» **Problem description**:
Print the records below exactly as they appear.

———

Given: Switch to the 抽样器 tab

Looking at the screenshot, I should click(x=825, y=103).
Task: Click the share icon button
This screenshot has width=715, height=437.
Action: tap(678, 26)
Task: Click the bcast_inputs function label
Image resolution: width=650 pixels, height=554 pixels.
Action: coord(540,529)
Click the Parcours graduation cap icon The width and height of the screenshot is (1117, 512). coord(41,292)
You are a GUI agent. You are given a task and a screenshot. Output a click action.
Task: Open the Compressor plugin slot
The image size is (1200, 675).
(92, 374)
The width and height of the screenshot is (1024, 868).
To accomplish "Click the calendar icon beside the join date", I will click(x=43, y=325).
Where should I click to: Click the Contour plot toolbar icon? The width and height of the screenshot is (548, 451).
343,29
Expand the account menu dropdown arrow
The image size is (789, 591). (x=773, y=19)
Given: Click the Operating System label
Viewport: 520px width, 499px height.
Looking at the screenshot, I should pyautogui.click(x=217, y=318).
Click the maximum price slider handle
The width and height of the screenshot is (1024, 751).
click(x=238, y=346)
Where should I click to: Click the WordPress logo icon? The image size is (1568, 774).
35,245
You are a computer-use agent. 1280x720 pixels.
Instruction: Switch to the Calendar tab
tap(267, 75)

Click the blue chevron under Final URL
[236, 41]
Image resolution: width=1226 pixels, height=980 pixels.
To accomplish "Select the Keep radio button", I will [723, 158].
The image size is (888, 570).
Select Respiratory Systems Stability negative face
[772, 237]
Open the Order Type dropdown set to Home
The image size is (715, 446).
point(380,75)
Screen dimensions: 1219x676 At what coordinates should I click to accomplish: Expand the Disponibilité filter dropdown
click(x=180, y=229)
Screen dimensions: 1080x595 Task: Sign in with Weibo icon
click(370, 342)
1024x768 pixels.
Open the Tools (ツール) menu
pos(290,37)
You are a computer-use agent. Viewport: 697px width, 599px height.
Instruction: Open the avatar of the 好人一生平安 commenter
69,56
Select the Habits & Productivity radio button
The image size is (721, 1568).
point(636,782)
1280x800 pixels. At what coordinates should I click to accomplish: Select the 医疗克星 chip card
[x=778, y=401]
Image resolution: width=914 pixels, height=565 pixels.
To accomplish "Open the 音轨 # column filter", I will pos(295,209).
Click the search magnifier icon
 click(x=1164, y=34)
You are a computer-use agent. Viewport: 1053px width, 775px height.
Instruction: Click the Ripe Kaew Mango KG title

———

» **Exercise response**:
Given: Switch to the 抽样器 tab

Looking at the screenshot, I should click(x=825, y=103).
Task: Click the share icon button
This screenshot has width=715, height=437.
Action: tap(678, 26)
Task: Click the bcast_inputs function label
Image resolution: width=650 pixels, height=554 pixels.
Action: coord(540,529)
Click the Parcours graduation cap icon The width and height of the screenshot is (1117, 512). coord(41,292)
You are a GUI agent. You are given a task and a screenshot. Output a click action.
Task: Open the Compressor plugin slot
The image size is (1200, 675).
(92, 374)
The width and height of the screenshot is (1024, 868).
To accomplish "Click the calendar icon beside the join date", I will click(x=43, y=325).
Where should I click to: Click the Contour plot toolbar icon? The width and height of the screenshot is (548, 451).
343,29
Expand the account menu dropdown arrow
The image size is (789, 591). (x=773, y=19)
Given: Click the Operating System label
Viewport: 520px width, 499px height.
Looking at the screenshot, I should pyautogui.click(x=217, y=318).
Click the maximum price slider handle
The width and height of the screenshot is (1024, 751).
click(x=238, y=346)
Where should I click to: Click the WordPress logo icon? The image size is (1568, 774).
35,245
You are a computer-use agent. 1280x720 pixels.
Instruction: Switch to the Calendar tab
tap(267, 75)

Click the blue chevron under Final URL
[236, 41]
Image resolution: width=1226 pixels, height=980 pixels.
To accomplish "Select the Keep radio button", I will [723, 158].
The image size is (888, 570).
Select Respiratory Systems Stability negative face
[772, 237]
Open the Order Type dropdown set to Home
The image size is (715, 446).
point(380,75)
Screen dimensions: 1219x676 At what coordinates should I click to accomplish: Expand the Disponibilité filter dropdown
click(x=180, y=229)
Screen dimensions: 1080x595 Task: Sign in with Weibo icon
click(370, 342)
1024x768 pixels.
Open the Tools (ツール) menu
pos(290,37)
You are a computer-use agent. Viewport: 697px width, 599px height.
Instruction: Open the avatar of the 好人一生平安 commenter
69,56
Select the Habits & Productivity radio button
The image size is (721, 1568).
point(636,782)
1280x800 pixels. At what coordinates should I click to accomplish: Select the 医疗克星 chip card
[x=778, y=401]
Image resolution: width=914 pixels, height=565 pixels.
To accomplish "Open the 音轨 # column filter", I will pos(295,209).
Click the search magnifier icon
 click(x=1164, y=34)
You are a computer-use agent. Viewport: 1053px width, 775px height.
Instruction: Click the Ripe Kaew Mango KG title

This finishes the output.